_DATA SUPPLIED_:
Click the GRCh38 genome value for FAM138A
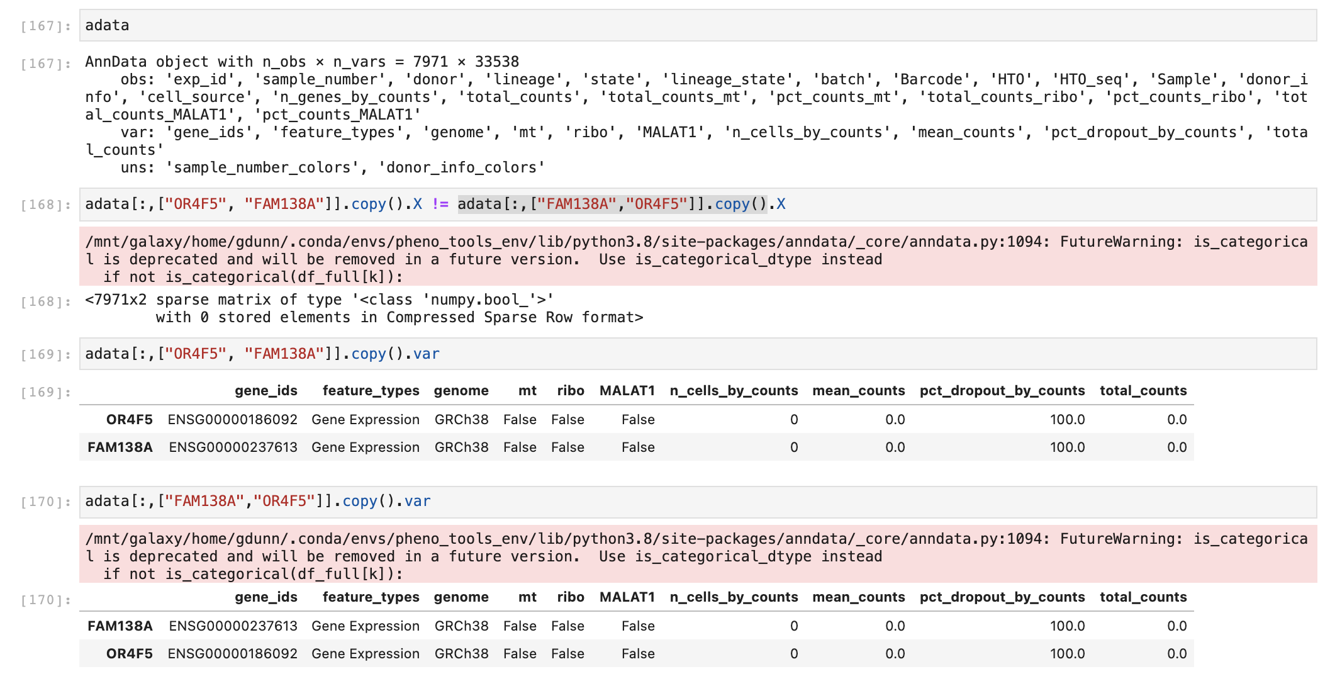Screen dimensions: 1330x686 (x=461, y=626)
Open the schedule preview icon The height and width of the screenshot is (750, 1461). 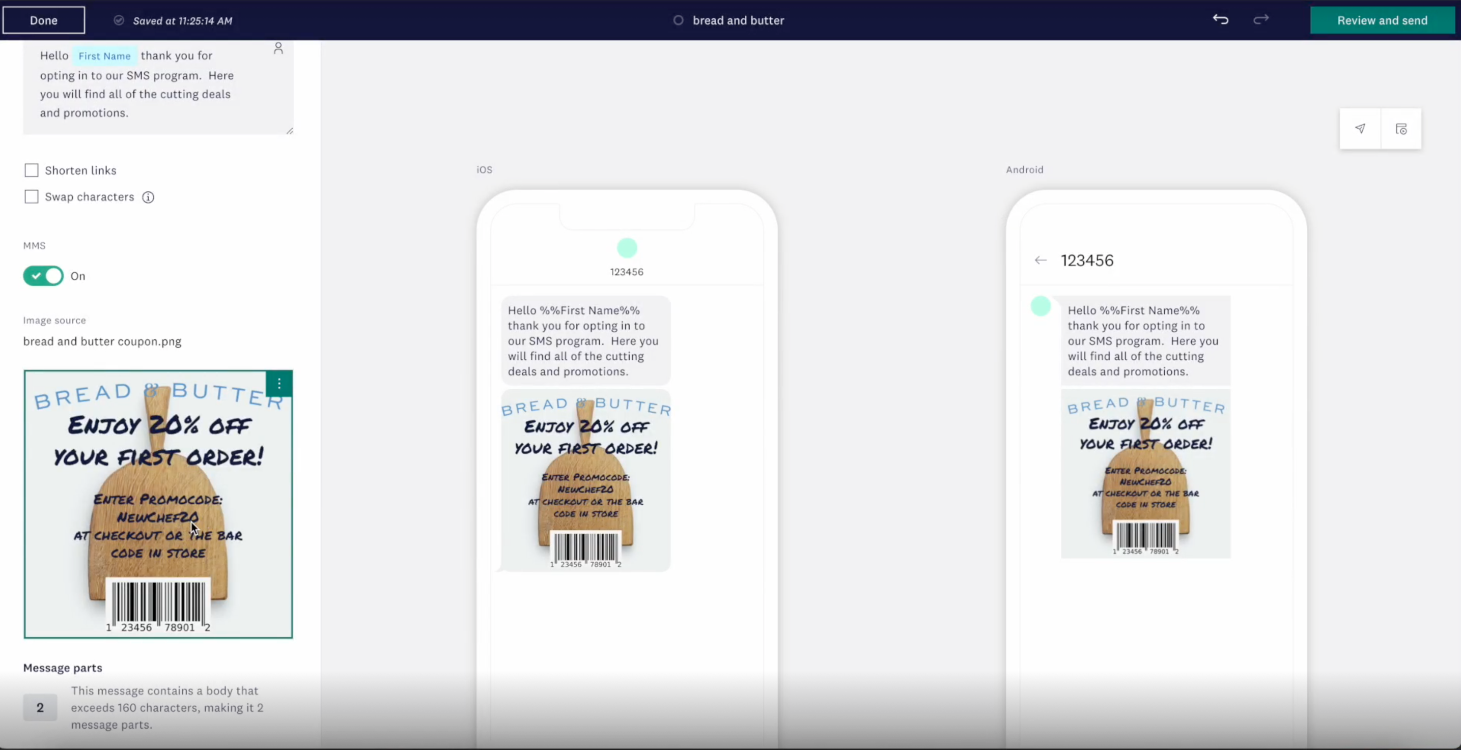[1401, 129]
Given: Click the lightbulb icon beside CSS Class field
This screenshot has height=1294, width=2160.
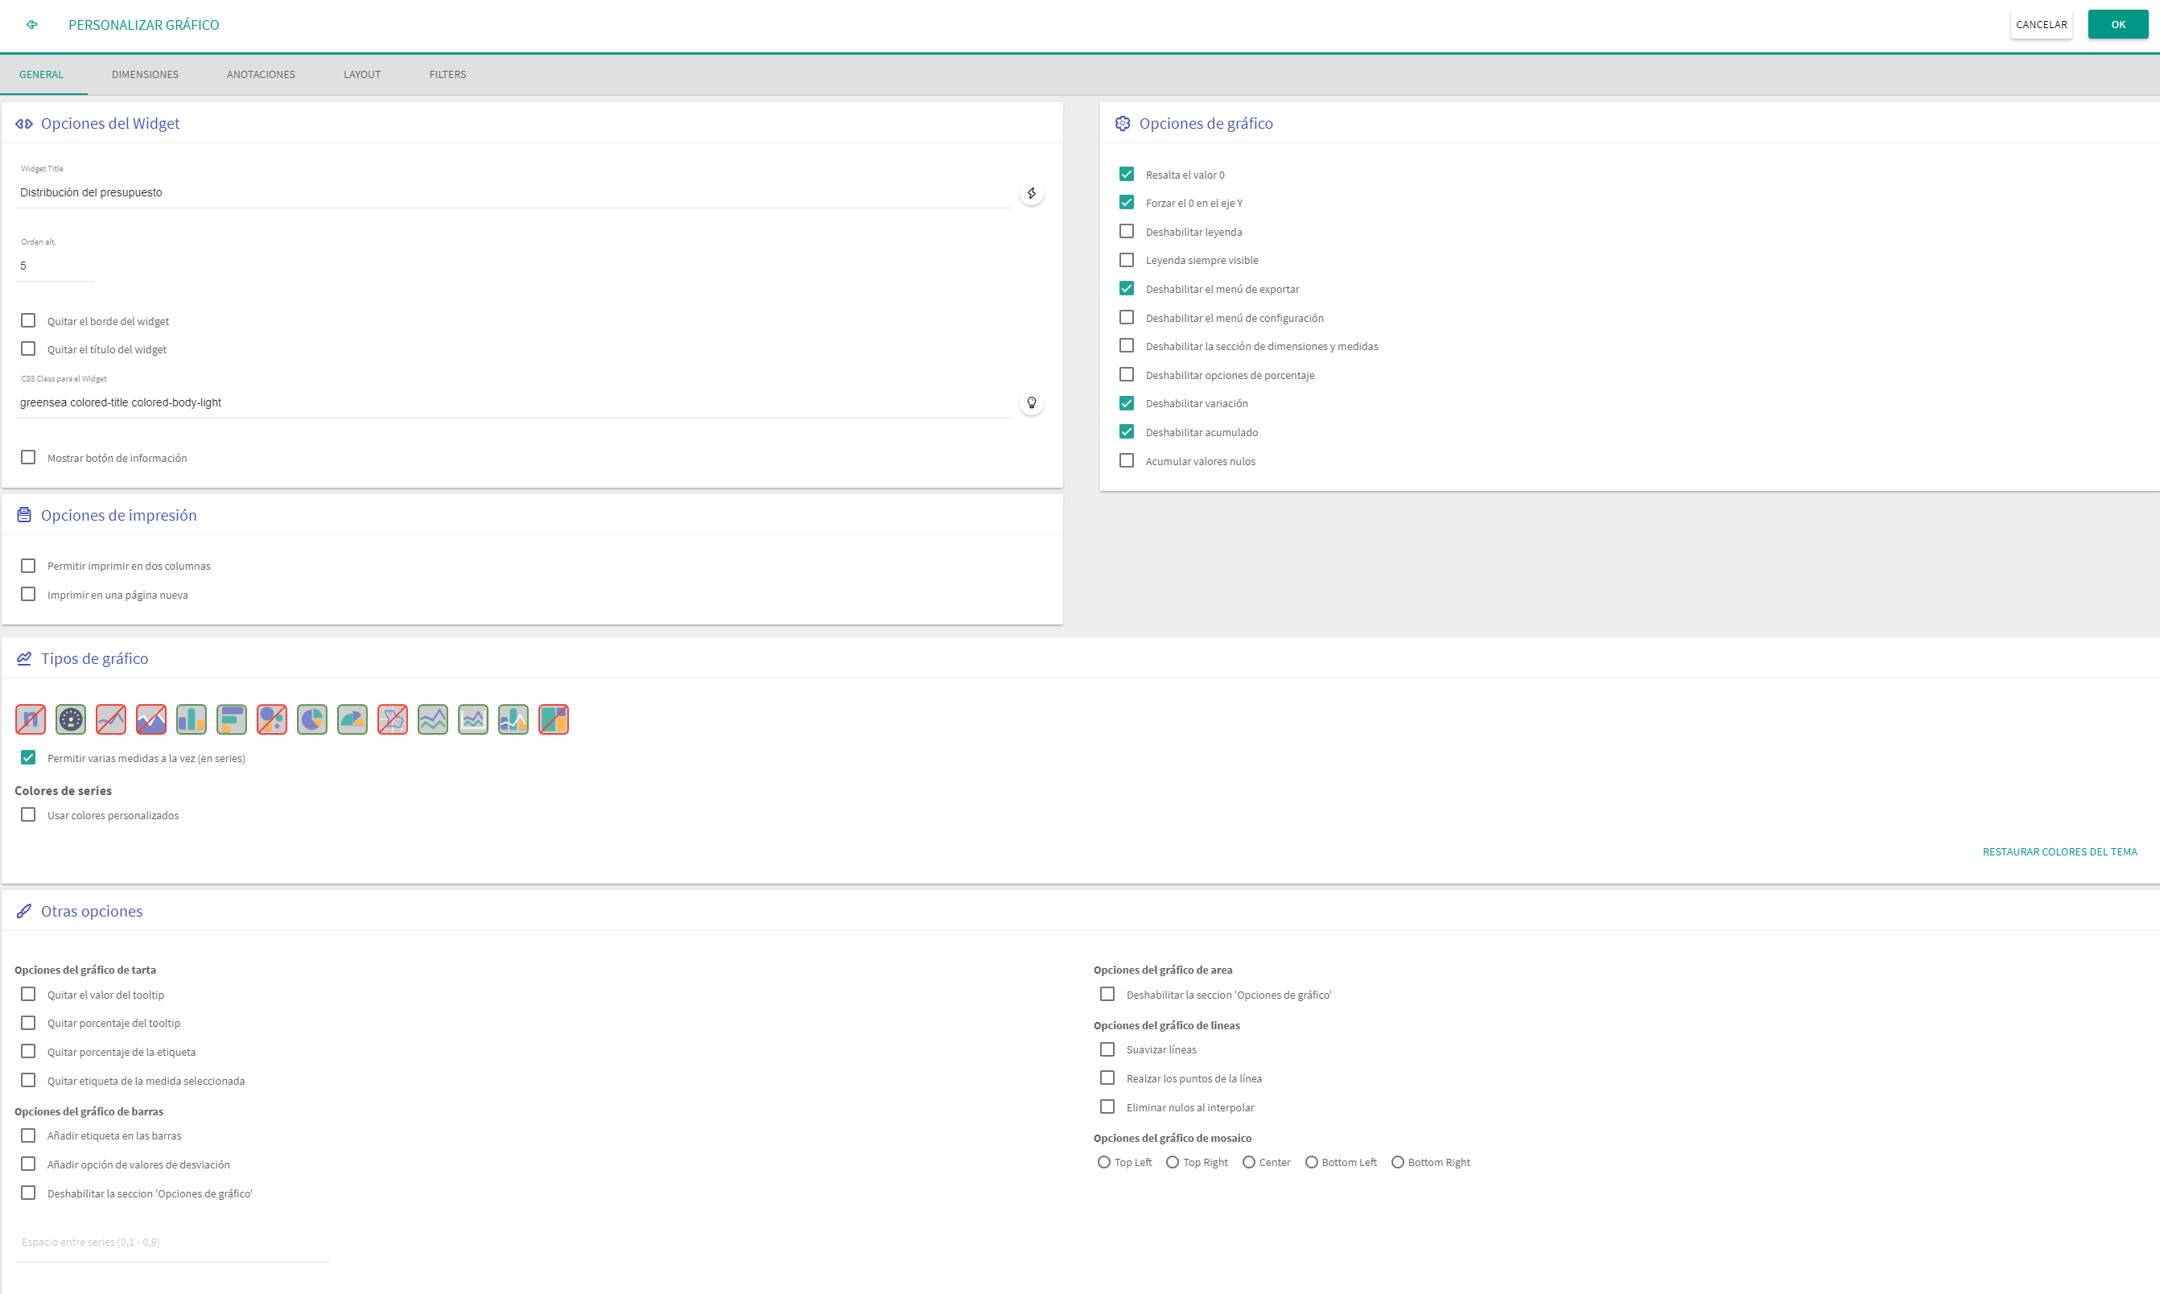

_TO DO_:
Write out word for word every line from the line with "Given: Click the" through the final line of the records, both included, skipping the pictures.

_SOLUTION TO THIS EXERCISE_:
Given: Click the lightbulb icon beside CSS Class field
This screenshot has height=1294, width=2160.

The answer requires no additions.